A later movie of the same name starred Fred MacMurray as the individualistic Biddle, who liked to pal around with boxers, kept pet alligators in the house and made his family members, including Cordelia, box in a ring he set up in their home.
Born in Philadelphia in 1898, Mrs. Robertson came to New York after marrying Angier B. Duke, an American Tobacco Co. executive, at the age of 17. The wedding made social headlines in 1915. They had two children and then were divorced.
A son from that marriage, Angier Biddle Duke, of Manhattan, was chief of protocol under presidents John F. Kennedy and Lyndon B. Johnson and served as an ambassador to El Salvador, Spain, Denmark and Morocco.
Mrs. Robertson's older brother, Anthony J. Drexel Biddle Jr., was an ambassador to Norway and Poland.
Following her divorce from Duke, she married architect Thomas Markoe Robertson, who died in 1962.
During her marriage to Robertson, she became active in the Musicians Emergency Fund and wrote her book, donating all proceeds to Boys Harbor, an inner-city youth center.
She was a board member for 35 years of Boys Harbor, which was founded in 1937 by her youngest son, Anthony Drexel Duke, of Glen Head, N.Y.
In an interview with a New York newspaper when Mrs. Robertson was in her 60s, the interviewer wrote, "The aura of youth clinging to this illusion. It is no product that can be bought in a beauty shop or designer's salon. Hers is a youth that laughs at the insolent years . . .
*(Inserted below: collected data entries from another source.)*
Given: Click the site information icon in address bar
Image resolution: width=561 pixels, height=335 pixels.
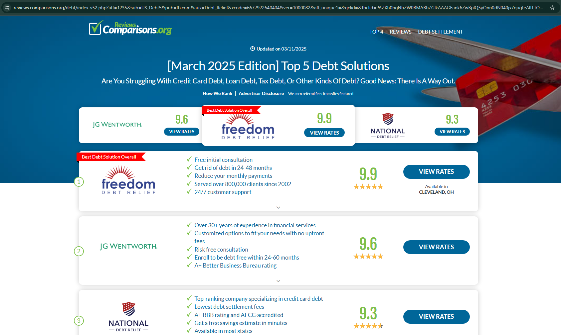Looking at the screenshot, I should tap(7, 7).
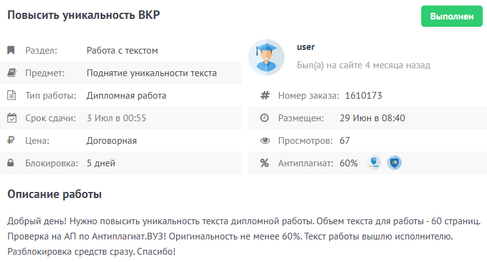Click the order number 1610173
Image resolution: width=487 pixels, height=262 pixels.
(363, 96)
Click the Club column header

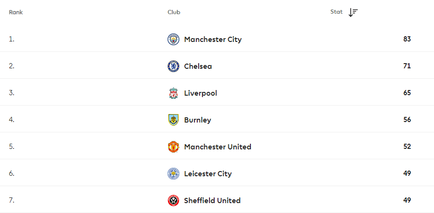tap(174, 12)
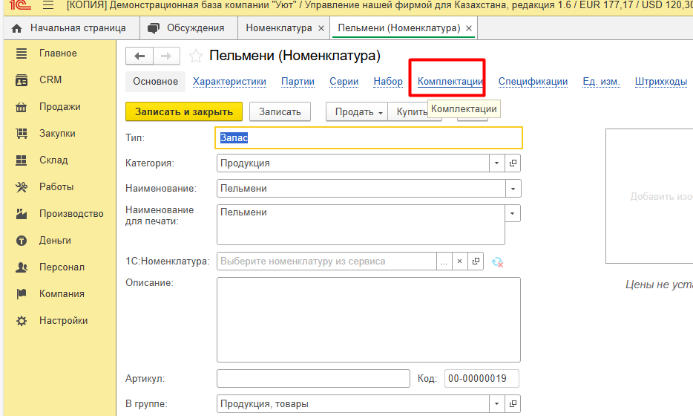Click into the Артикул input field
Image resolution: width=693 pixels, height=416 pixels.
tap(313, 379)
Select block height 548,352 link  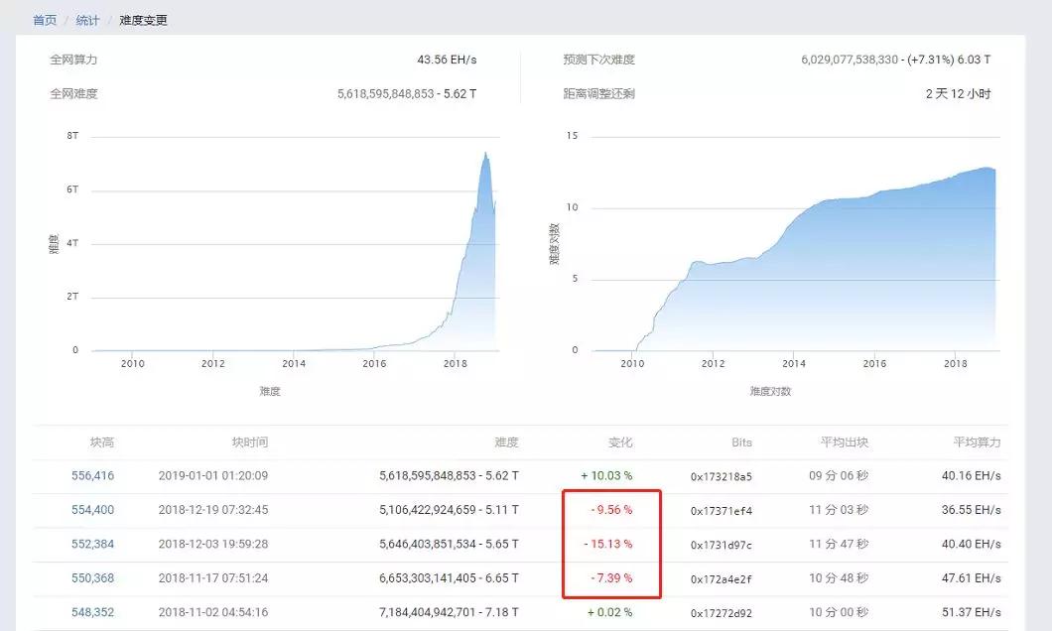[92, 612]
"I'm never bored," she told the interviewer. She kept busy with her many social and philanthropic activities.
Her friends in high society included the Duke and Duchess of Windsor. She was listed in the Social Register.
Although she designed her own clothes, Mrs. Robertson was proud of the fact that she could not cook. After all, where she grew up there were always cooks to prepare the food and a domestic staff to serve it.
In addition to her two sons, Mrs. Robertson is survived by 15 grandchildren and 16 great-grandchildren.
Services were to be conducted tomorrow at 11:30 a.m. by the Rev. Paul Moore, Episcopal bishop of New York, at St. Bartholomew's Church. Burial was to follow at Southampton Cemetery.